_What the task asks_
Only the pictures stay out; every record is to be quoted exactly.

──────── Material to process

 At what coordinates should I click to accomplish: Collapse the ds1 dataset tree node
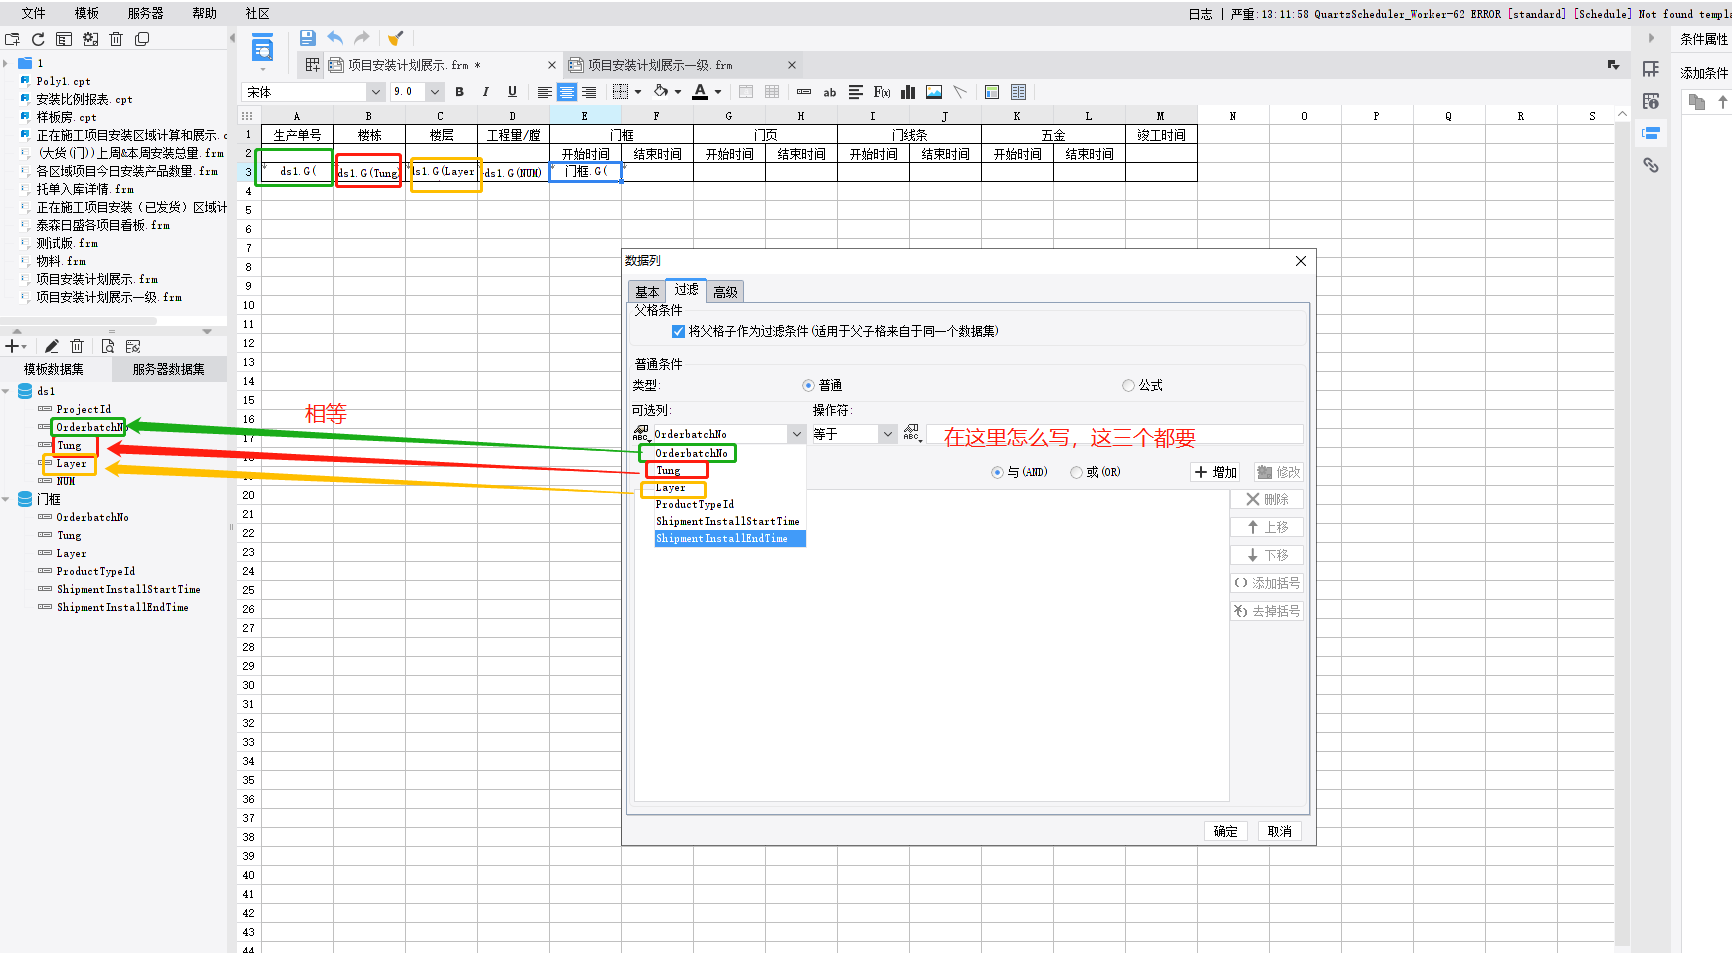pyautogui.click(x=7, y=391)
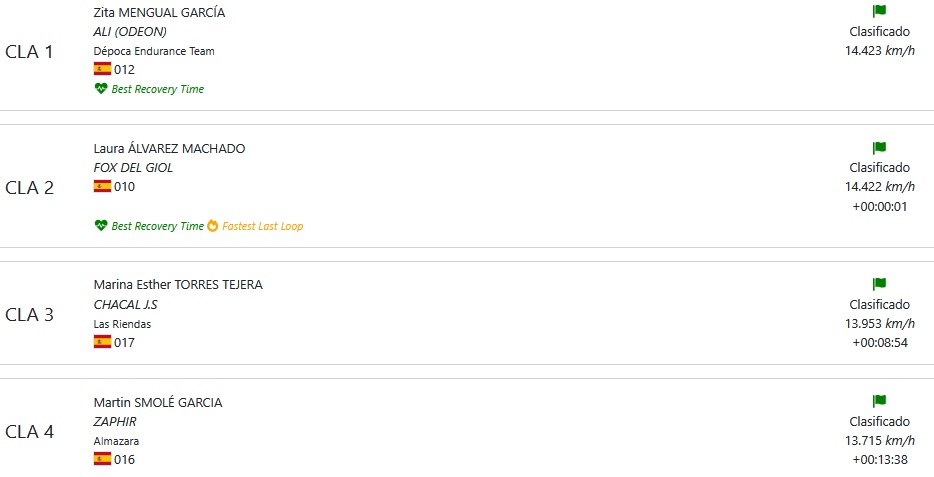The height and width of the screenshot is (477, 934).
Task: Open Martin SMOLÉ GARCIA details
Action: (158, 403)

────────────────

_Response to this exercise_
 At what coordinates should I click to accomplish: Collapse the ds1 dataset tree node
pyautogui.click(x=7, y=391)
The height and width of the screenshot is (477, 934).
Task: Open Martin SMOLÉ GARCIA details
Action: (158, 403)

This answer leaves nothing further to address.